Que los extremos son límites, que la forma es un límite, una frontera, está claro, desde luego. Pero ¿es la forma una frontera interior, o es su naturaleza exterior a los objetos de cuya presencia parece ser síntoma? ¿Es entonces tan sólo su huella en el Mundo? ¿Permanece en éste aún después de su desaparición? Así debería ser si se pensara un mundo esencialmente lleno donde las tensiones cristalizasen en significados trascendentes.

Dado ese caso, por cierto, una forma no tendría sentido sin la interacción de un estado de cosas con el objeto del que da cuenta. Pensar un mundo donde incluso el no ser tiene un contenido, donde el vacío no puede existir más que como límite, donde necesariamente el uso de símbolos debe corresponderse con el inexorable proceso de desmaterialización de la forma, lleva al viajante mental a la intuición de que el camino hacia el límite se torna expresión esencial de una meditación contemplativa en el hecho palpable de que, a través del ineludible conflicto entre el decir y el mostrar, esa pérdida paulatina de materia desemboca en el concepto. Sin embargo, que algo sea ineludible no significa que no pueda trascenderse : si lo es, es para ser trascendido y es esencialmente bueno que así sea. En tal especie de mundo, sólo concebible a partir de formas esenciales, grafismos apenas evidenciables como tales, líneas rectas que, tras fluctuaciones imperceptibles, surgen ondulantes del silencio ilimitado y comprimen el espacio-tiempo, las condiciones de equilibrio sólo admiten fracturas mínimas del esplendor de la simetría. Imposible alejarse demasiado de cero : extremadamente seductoras a primera instancia, las grandes fracturas divergen muy rápido y su desarrollo pronto se desdibuja en la deriva matérica e informe de lo incognoscible.

Cuando la simetría se muestra totalmente diáfana e inmaculada, sin esas casi inapreciables roturas, aparece totalmente desprovista de lo inefable, no trasciende. Trivial, apenas deja traza directa en ninguna consciencia. Genera en ella, sin embargo, vacío lógico, el más engañoso y descorazonador de los vacíos. Y en ese hecho se apoya la virtud de la cita velada que presenta semidesnuda la simetría absoluta, vestida de fluctuaciones leves en equilibrio límite : muestra simultáneamente la existencia contradictoria del vacío y el sentido de su trascendencia en acto y en potencia, la necesidad de luchar con él, de hacerle frente, de experimentar en la propia carne su existencia y negarla a un tiempo en bucle grácil y eterno. Muestra también el camino para asumirlo y, por tanto, atravesarlo. Incita a horadar el silencio para encontrar silencio, a aceptarse siendo como el sonido que atraviesa el silencio y se encuentra con él mismo, con su interior, porque, vuelto del revés, no es más que silencio, imperceptible y trascendente.

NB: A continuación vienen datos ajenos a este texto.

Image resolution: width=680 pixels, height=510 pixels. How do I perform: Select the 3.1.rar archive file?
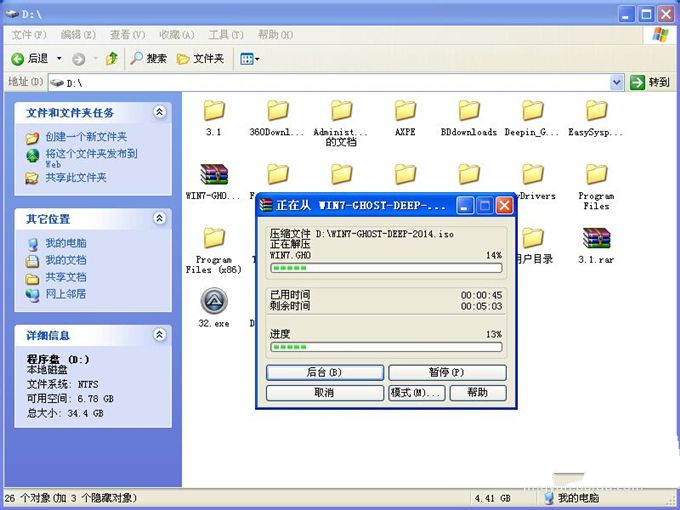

La exposición a la cegadora luz euclídea de la simetría desvela la propia quasisimetría, la propia simplicidad esencial, abre la puerta de un espacio mental apropiado a la experiencia del vacío, única vía posible hacia la plenitud de la consciencia. De la misma forma que una música es un vacío poblado de excepcionalidades trascendentes que lo atraviesan, la inteligencia puebla el mundo y se expresa. Sea pues el arte trascendente y, como corolario, camino hacia el conocimiento. Como la ciencia, expresión iluminada, síntoma del pensamiento.